# Baby Benedicta just stares at springtails but never eats!



## redrock2 (Sep 9, 2018)

I just got 3 new Benedicta froglets and two of them are doing great. They are plump and happy and I actively see them hunt and eat springtails. The third is always out hunting and staring at the springtails but never eats and he is withering away. He is so so scrawny I fear he will die any day! 

I separated him from the other two a few days ago and his behavior has not changed. He still shows interest in the food but never eats. There is plenty of food and leaf cover but I don't know what to do please help!


----------



## redrock2 (Sep 9, 2018)

I tried to attach a picture but couldn't figure out how to.


----------



## redrock2 (Sep 9, 2018)

attached image. hopefully this works


----------



## Socratic Monologue (Apr 7, 2018)

I don't have any advice for you, I'm sorry, but I hope someone with ideas comes along soon -- that little guy looks pretty slim. 

Have you contacted the breeder you got them from? Perhaps something in their recent history might give some clues.


----------



## macg (Apr 19, 2018)

It doesn't even lunge at them, right?


----------



## Rain_Frog (Apr 27, 2004)

Get some calcium gluconate. I would contact a veterinarian, perhaps Dr. David Frye.


----------



## redrock2 (Sep 9, 2018)

Doesn't lunge at all but unfortunately he died and so did two of my southerns. So I am sure it is something I am doing. I give them plenty of springtails and a few flies but they seam to be too small to eat flies. They grow for awhile and then stop... and just wither away. This doesn't happen to my tincs or pumilio's. Just my ranitomeya frogs.


----------



## Encyclia (Aug 23, 2013)

Were these all from the same breeder? The frog in the picture you sent looks smaller than I would have sold him. I don't like to let my little species go until they are well started on flies. The little guys are different than the bigger species. Most larger frogs come out of the water large enough to eat melos, at least. Seems like there is an additional risky phase in Ranitomeya (and pums? others?) where you might still lose the frogs before they are able to eat larger food. By way of example, Understory Enterprises will sell the larger speces at a few months, but they like to let Ranitomeya get much closer to the size of the adults before they let them go.
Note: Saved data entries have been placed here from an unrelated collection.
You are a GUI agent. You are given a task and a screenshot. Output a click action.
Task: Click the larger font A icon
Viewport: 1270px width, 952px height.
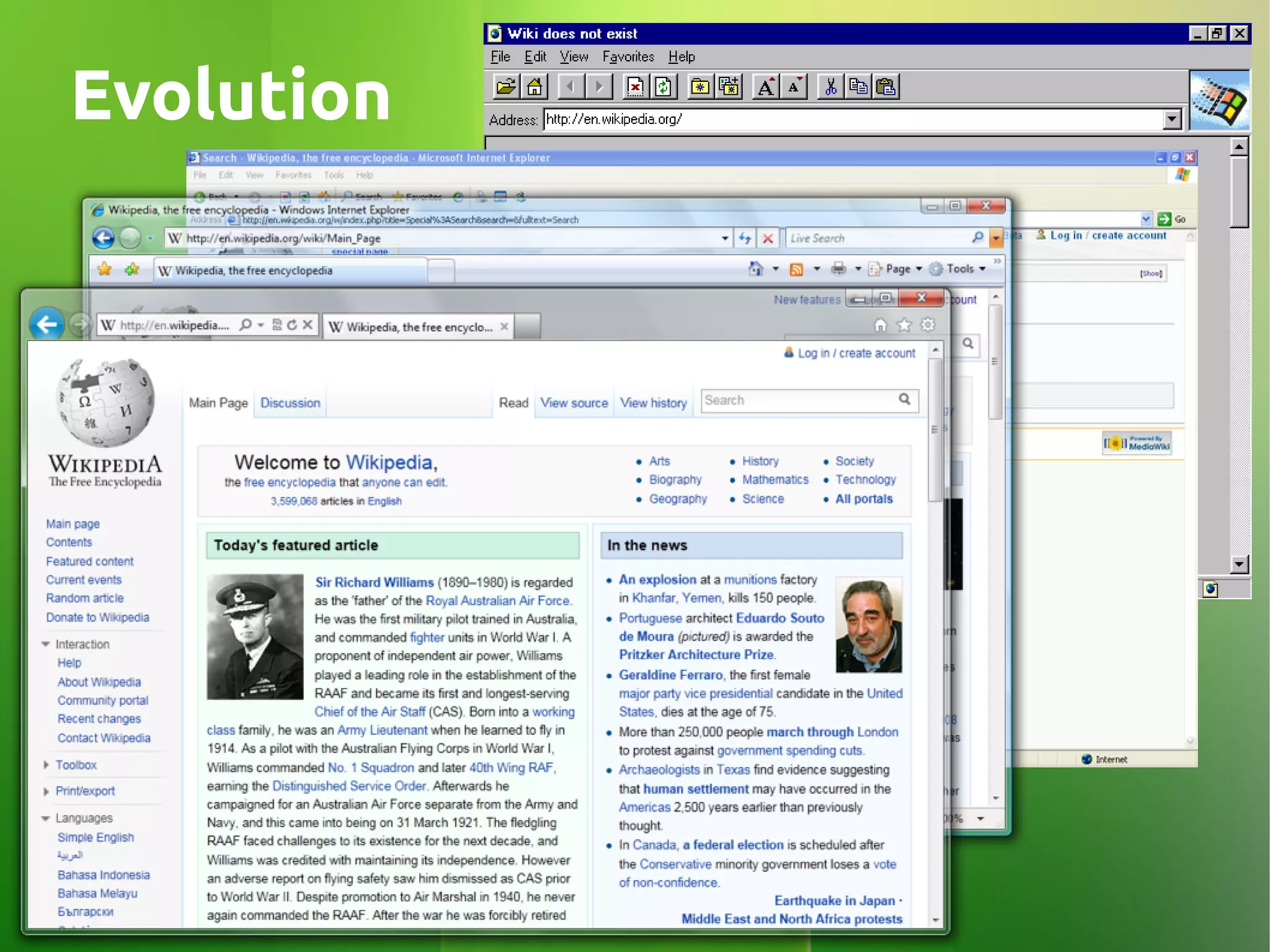[x=766, y=87]
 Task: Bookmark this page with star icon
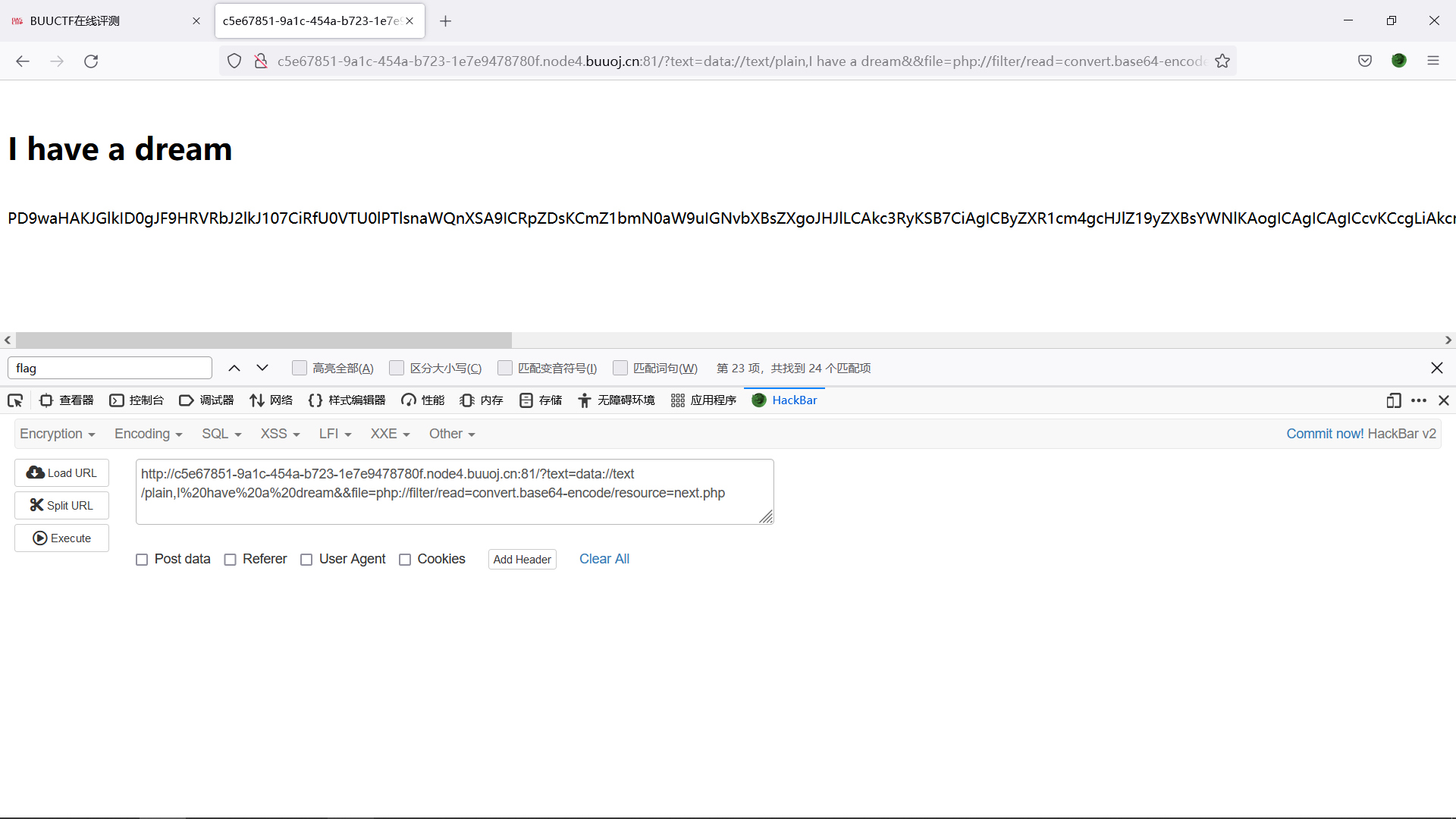tap(1222, 61)
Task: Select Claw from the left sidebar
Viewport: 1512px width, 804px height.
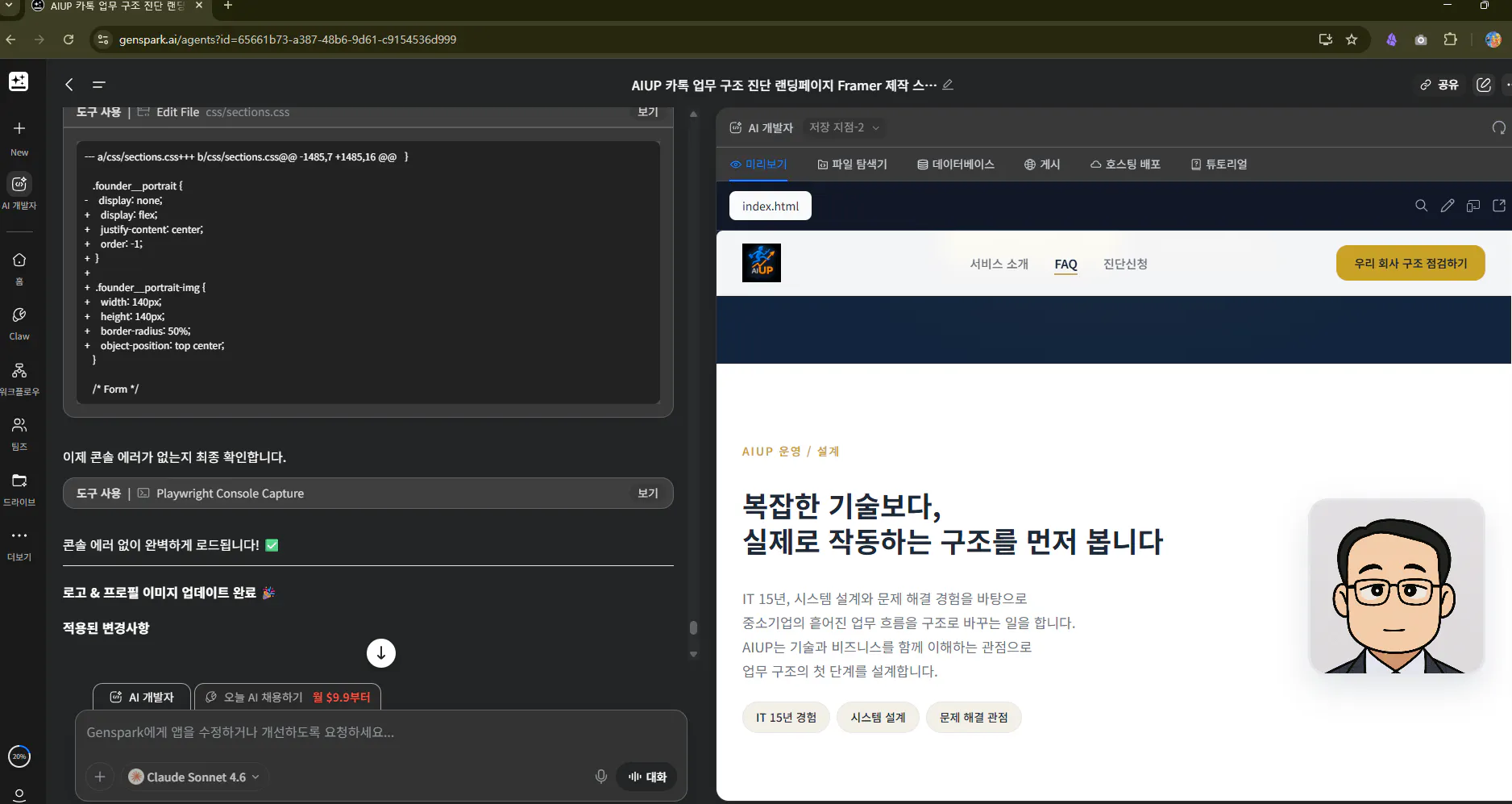Action: [19, 322]
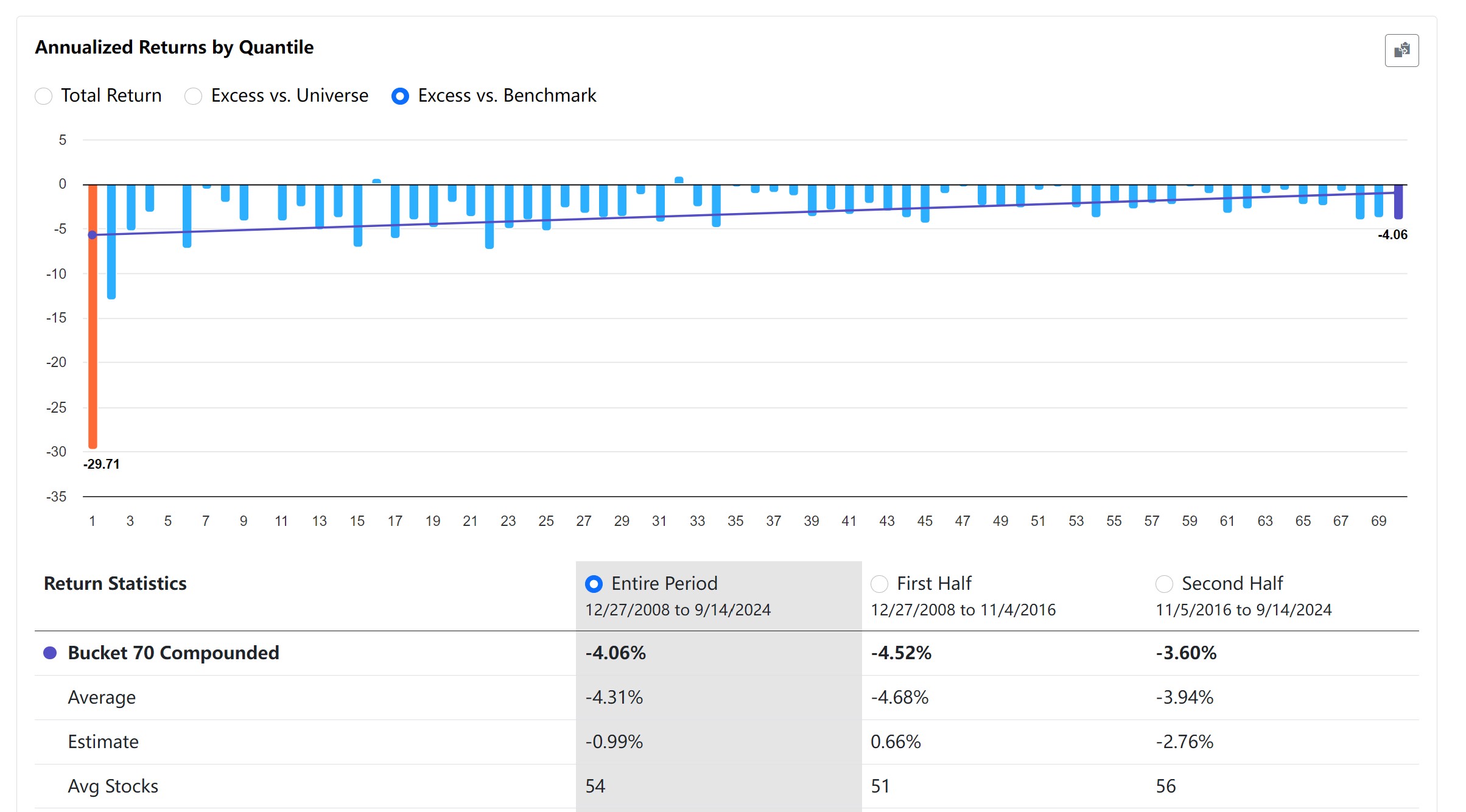The height and width of the screenshot is (812, 1466).
Task: Switch to First Half period
Action: tap(879, 584)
The 8-week out-of-the-water guidance (hardly a rule) on some dart frogs is not enough for Ranitomeya, etc. sometimes. That's just a long way of saying that this may not be all (or any) your fault. Sorry you are having trouble.

Mark
Edit: Looking again at the picture, it might be that the age isn't the only factor in play. It could be that there was something wrong with the little guy from the get-go and that he was never able to eat or process its meals effectively. Regardless, he didn't look right.


----------